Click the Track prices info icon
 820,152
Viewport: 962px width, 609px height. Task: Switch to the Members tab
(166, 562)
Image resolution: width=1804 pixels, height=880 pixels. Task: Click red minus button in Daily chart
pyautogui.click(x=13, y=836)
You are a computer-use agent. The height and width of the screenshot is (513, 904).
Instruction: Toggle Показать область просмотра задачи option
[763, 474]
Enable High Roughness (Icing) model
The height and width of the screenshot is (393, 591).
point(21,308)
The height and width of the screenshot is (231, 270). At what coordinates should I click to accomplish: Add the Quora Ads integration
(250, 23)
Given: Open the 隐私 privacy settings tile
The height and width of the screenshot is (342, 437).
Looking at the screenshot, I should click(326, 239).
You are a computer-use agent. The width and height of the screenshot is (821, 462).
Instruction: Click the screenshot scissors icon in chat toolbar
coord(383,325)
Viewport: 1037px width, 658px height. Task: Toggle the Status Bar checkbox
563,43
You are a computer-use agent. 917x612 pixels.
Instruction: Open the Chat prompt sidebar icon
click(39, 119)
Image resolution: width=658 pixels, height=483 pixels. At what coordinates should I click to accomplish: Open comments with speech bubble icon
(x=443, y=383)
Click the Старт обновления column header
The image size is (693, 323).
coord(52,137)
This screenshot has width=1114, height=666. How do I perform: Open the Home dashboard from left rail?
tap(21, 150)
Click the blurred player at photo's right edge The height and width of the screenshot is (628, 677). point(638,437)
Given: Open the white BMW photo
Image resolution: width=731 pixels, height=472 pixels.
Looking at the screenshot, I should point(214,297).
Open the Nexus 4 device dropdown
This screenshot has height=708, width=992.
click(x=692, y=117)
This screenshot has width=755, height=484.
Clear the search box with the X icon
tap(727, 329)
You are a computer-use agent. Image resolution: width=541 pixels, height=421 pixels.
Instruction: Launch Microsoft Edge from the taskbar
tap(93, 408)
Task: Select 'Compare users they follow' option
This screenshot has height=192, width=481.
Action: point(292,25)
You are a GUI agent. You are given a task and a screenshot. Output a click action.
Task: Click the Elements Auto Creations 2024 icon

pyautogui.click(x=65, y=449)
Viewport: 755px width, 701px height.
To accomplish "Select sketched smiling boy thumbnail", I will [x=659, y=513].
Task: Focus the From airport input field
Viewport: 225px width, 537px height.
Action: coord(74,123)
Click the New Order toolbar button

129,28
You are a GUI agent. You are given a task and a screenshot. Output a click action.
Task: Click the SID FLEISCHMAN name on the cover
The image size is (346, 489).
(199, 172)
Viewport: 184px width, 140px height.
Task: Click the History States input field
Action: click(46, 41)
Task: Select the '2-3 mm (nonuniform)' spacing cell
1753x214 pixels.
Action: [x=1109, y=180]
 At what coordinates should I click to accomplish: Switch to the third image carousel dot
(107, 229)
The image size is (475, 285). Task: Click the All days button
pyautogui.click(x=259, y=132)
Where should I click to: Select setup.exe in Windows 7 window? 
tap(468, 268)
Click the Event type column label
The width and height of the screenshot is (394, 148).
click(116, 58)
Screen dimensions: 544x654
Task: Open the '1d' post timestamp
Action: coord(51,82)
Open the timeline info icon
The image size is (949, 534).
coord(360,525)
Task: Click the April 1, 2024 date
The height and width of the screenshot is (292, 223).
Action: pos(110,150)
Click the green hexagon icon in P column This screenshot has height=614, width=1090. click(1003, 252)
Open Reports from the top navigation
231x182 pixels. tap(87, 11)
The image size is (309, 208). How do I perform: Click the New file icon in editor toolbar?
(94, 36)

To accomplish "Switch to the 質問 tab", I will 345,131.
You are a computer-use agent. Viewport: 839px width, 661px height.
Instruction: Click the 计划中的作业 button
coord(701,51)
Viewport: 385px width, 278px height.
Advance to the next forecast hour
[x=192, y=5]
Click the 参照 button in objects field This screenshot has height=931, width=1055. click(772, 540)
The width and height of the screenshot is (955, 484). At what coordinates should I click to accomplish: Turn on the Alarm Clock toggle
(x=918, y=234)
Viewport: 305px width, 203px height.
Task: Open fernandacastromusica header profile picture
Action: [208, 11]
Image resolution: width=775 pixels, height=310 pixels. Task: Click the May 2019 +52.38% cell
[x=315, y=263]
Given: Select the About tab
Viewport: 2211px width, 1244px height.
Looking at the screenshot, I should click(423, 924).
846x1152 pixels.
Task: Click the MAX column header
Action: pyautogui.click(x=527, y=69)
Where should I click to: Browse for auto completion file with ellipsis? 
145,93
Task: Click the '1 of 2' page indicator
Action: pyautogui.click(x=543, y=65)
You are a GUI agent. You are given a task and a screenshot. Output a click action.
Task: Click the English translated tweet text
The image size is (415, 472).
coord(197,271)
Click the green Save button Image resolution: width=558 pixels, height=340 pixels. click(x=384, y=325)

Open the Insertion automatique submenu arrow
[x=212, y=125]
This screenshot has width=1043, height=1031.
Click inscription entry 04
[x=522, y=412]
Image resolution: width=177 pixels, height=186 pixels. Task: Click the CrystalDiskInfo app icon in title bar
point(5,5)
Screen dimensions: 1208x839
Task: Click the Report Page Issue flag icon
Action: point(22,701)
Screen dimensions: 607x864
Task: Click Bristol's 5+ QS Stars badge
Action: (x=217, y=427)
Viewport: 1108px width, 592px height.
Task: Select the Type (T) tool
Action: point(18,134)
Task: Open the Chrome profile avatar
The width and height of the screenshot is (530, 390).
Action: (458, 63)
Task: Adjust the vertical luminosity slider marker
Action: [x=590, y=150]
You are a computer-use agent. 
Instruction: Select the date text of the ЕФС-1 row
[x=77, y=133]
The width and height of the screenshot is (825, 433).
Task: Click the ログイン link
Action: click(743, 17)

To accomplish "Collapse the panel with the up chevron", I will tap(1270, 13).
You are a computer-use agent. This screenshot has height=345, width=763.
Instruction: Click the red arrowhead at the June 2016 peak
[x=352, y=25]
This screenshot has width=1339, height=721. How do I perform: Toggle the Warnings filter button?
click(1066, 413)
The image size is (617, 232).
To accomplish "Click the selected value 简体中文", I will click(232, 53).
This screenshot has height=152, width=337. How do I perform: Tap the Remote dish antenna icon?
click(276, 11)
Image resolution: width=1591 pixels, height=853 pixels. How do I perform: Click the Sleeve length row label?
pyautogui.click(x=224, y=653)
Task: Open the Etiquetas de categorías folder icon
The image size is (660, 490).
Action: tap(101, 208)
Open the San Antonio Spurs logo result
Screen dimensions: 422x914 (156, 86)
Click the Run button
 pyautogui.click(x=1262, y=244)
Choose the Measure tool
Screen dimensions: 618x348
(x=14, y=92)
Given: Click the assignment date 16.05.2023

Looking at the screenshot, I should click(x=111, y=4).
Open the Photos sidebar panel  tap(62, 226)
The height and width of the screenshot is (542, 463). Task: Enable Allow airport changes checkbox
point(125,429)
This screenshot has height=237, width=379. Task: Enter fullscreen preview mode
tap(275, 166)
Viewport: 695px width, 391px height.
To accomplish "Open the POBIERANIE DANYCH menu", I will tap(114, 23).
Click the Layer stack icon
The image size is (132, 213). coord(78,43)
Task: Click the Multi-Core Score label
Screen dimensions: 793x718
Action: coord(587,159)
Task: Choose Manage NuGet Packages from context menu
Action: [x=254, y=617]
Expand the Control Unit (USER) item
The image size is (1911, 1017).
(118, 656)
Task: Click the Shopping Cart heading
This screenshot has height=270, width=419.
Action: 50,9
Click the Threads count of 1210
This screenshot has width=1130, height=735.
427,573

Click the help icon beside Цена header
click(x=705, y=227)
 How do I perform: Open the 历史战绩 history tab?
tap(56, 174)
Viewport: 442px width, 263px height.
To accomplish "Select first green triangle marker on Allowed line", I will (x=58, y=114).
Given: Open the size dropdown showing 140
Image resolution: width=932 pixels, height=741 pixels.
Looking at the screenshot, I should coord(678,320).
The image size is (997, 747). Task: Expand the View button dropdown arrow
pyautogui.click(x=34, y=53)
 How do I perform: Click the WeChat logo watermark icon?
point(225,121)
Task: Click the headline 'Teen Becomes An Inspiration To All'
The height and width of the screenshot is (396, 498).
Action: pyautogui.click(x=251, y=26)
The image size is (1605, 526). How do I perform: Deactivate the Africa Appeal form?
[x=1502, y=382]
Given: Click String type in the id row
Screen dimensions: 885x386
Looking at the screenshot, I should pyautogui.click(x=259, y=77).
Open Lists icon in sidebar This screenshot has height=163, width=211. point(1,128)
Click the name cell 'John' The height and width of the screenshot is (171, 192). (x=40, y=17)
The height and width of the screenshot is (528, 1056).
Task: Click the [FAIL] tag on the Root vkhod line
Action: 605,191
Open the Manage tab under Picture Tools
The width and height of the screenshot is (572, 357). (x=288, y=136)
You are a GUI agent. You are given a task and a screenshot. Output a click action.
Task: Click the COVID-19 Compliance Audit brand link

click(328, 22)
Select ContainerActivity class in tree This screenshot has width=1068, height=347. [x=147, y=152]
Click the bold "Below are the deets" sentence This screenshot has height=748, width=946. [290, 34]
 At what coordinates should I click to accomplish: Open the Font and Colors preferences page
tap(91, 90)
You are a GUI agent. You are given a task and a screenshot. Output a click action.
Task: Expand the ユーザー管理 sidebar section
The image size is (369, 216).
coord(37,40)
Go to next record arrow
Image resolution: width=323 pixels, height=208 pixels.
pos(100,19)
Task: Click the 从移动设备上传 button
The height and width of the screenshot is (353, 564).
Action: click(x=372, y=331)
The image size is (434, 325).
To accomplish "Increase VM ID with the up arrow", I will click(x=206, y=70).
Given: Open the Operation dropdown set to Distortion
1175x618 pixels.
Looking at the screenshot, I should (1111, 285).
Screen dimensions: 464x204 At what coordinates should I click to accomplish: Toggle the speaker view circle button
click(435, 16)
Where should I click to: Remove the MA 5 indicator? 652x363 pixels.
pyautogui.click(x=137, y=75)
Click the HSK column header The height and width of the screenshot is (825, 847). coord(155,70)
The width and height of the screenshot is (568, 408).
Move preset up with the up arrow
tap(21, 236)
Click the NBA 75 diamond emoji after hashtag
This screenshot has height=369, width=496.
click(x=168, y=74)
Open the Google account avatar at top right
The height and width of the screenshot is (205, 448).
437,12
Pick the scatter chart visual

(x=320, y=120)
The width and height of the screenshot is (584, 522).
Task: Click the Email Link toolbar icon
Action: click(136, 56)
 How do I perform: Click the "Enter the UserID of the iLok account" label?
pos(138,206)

*Task details*. Exact duplication is required for the lines above, from the line that contains "Given: Click String type in the id row" to the line that contains "Given: Open the Operation", inclusive; omit all others.

*Answer section*.
Given: Click String type in the id row
Screen dimensions: 885x386
Looking at the screenshot, I should pyautogui.click(x=259, y=77).
Open Lists icon in sidebar This screenshot has height=163, width=211. point(1,128)
Click the name cell 'John' The height and width of the screenshot is (171, 192). (x=40, y=17)
The height and width of the screenshot is (528, 1056).
Task: Click the [FAIL] tag on the Root vkhod line
Action: 605,191
Open the Manage tab under Picture Tools
The width and height of the screenshot is (572, 357). (x=288, y=136)
You are a GUI agent. You are given a task and a screenshot. Output a click action.
Task: Click the COVID-19 Compliance Audit brand link

click(328, 22)
Select ContainerActivity class in tree This screenshot has width=1068, height=347. [x=147, y=152]
Click the bold "Below are the deets" sentence This screenshot has height=748, width=946. [290, 34]
 At what coordinates should I click to accomplish: Open the Font and Colors preferences page
tap(91, 90)
You are a GUI agent. You are given a task and a screenshot. Output a click action.
Task: Expand the ユーザー管理 sidebar section
The image size is (369, 216).
coord(37,40)
Go to next record arrow
Image resolution: width=323 pixels, height=208 pixels.
pos(100,19)
Task: Click the 从移动设备上传 button
The height and width of the screenshot is (353, 564).
Action: click(x=372, y=331)
The image size is (434, 325).
To accomplish "Increase VM ID with the up arrow", I will click(x=206, y=70).
Given: Open the Operation dropdown set to Distortion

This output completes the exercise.